With normalize='index', we can find conditional probabilities given the row values. Given the value in the index, we can see the relative frequencies in the columns; numbers are normalized according to total values of each row. This gives us P(CompletedProfile=Y|ActiveUser=X).
| CompletedProfile | False | True | 
| ActiveUsers | ||
| False | .797 | .202 | 
| True | .220 | .779 | 
Result of pd.crosstab(df[‘ActiveUsers’], df[‘CompletedProfile’], normalize=‘index’). Given a ActiveUser value of True, ~78% of instances are CompletedProfile=True.
With normalize='columns', the conditional probabilities are based on the columns, so we find P(ActiveUser=Y|CompletedProfile=X). Given a value in a column, what is the relative frequency of each row value.

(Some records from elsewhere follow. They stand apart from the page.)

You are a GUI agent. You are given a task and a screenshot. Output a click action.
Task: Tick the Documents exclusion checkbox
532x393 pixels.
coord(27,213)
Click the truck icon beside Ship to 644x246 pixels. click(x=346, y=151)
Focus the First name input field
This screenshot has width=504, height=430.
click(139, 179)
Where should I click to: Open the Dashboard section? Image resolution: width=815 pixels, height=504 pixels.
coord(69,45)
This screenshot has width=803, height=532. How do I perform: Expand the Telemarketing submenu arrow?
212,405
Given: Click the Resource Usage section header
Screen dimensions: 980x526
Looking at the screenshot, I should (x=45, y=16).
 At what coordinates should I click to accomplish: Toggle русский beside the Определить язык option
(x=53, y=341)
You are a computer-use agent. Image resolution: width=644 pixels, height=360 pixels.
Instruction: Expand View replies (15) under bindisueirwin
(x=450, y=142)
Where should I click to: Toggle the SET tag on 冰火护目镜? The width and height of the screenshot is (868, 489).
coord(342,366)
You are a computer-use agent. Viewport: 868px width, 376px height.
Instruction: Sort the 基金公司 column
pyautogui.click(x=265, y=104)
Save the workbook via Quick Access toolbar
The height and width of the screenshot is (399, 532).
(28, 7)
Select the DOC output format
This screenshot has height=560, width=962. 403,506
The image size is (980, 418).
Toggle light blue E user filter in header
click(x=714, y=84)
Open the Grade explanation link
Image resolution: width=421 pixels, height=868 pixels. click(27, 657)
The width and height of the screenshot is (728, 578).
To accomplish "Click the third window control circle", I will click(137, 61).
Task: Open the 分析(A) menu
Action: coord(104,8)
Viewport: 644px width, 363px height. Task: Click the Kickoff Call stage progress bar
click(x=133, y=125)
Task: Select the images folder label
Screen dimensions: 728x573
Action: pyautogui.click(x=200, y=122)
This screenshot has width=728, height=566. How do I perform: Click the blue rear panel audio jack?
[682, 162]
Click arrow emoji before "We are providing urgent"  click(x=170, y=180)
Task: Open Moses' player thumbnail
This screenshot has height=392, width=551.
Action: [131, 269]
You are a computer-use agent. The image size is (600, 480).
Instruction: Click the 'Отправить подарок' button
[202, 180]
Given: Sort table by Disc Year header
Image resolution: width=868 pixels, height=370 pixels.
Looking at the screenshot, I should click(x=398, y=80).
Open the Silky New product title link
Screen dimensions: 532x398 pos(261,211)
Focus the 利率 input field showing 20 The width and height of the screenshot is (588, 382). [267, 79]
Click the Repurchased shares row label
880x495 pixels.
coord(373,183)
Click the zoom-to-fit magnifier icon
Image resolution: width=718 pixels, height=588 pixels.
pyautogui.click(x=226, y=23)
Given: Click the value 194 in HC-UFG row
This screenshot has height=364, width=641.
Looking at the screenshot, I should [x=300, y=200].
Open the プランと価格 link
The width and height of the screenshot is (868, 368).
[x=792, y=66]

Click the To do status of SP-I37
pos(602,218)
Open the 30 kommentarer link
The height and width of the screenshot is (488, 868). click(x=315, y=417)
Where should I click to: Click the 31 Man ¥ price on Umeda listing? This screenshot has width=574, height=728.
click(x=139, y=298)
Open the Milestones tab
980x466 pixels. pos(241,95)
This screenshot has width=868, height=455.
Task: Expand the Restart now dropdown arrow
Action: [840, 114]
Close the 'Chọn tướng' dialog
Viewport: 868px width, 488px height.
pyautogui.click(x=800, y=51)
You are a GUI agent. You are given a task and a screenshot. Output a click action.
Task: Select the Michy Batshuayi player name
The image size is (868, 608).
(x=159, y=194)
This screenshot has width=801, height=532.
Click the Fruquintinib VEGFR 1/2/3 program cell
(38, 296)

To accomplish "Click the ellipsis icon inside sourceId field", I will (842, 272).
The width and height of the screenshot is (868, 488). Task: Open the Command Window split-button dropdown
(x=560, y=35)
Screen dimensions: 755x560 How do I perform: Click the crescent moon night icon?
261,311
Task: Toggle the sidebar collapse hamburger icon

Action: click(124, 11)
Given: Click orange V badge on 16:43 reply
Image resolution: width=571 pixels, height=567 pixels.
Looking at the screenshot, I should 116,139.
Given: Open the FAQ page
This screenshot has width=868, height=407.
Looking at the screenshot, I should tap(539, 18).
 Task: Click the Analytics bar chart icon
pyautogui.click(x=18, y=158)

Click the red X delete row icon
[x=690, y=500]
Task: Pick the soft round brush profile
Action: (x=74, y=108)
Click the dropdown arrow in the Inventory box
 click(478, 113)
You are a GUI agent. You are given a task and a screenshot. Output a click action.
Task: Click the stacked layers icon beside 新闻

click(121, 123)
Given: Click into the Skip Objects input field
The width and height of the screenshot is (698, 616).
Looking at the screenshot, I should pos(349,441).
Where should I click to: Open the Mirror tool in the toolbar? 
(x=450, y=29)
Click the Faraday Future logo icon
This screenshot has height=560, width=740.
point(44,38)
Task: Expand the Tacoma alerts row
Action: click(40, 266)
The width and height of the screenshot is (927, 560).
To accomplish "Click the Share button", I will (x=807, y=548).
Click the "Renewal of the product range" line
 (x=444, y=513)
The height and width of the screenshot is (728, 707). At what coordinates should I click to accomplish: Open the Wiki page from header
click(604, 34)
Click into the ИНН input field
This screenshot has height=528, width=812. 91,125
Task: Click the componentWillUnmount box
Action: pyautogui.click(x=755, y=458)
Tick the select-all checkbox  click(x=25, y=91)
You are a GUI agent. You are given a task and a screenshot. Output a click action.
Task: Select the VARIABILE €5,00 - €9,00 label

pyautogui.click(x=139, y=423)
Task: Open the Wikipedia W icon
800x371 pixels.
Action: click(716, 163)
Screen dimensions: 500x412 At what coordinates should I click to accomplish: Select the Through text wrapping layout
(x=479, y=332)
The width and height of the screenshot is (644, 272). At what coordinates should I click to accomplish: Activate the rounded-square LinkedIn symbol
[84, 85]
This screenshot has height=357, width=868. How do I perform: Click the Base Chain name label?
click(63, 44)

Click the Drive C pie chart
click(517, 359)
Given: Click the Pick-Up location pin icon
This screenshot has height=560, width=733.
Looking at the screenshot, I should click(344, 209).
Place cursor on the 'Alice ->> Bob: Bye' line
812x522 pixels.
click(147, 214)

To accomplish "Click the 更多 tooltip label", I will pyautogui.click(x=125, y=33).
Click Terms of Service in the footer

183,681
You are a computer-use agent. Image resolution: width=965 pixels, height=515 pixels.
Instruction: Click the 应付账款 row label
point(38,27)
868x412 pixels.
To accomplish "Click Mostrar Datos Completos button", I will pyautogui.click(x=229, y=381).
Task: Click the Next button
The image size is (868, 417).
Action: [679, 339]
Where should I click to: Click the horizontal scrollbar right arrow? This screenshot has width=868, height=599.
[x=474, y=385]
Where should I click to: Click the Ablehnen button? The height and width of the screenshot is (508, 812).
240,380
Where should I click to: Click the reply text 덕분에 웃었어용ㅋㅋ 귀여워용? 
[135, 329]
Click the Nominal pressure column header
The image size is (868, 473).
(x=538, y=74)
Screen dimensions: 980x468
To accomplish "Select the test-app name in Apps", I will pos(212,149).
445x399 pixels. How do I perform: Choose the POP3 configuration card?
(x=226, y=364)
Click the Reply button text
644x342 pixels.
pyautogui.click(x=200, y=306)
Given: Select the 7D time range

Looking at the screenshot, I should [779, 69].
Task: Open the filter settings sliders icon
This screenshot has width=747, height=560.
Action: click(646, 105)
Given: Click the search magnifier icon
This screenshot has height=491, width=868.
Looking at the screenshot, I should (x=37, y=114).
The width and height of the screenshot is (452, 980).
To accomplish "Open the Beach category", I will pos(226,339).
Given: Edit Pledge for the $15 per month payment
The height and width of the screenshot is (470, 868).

| CompletedProfile | False | True | 
| ActiveUsers | ||
| False | .597 | .096 | 
| True | .402 | .903 | 
Result of pd.crosstab(df[‘ActiveUsers’], df[‘CompletedProfile’], normalize=‘columns’). Given a CompletedProfile value of True, ~90% of instances are ActiveUsers=True.
Just so I don’t forget this:
| pd.crosstab with normalize arg | Resulting conditional probability | 
| pd.crosstab(df.ColumnA, df.ColumnB, normalize='index') | P(ColumnB|ColumnA) | 
| pd.crosstab(df.ColumnA, df.ColumnB, normalize='columns') | P(ColumnA|ColumnB) | 
Resulting conditional probabilities by normalize arg.
Curiously, passing margins=True when normalizing by index or columns gives totals (normalized) for the columns or rows, respectively. The Pandas documentation doesn’t cover this, but it is strange that the margins=True doesn’t result in a totals relative to the values being normalized against.
| CompletedProfile | False | True | All | 
| ActiveUsers | |||
| False | .597 | .096 | .291 | 
| True | .402 | .903 | .709 | 
Result of pd.crosstab(df[‘ActiveUsers’], df[‘CompletedProfile’], margins=True, normalize=‘columns’). Values in the All column just reflect the normalized totals relative to the entire table, as if you ran pd.crosstab(df[‘ActiveUsers’], df[‘CompletedProfile’], normalize=True, margins=True).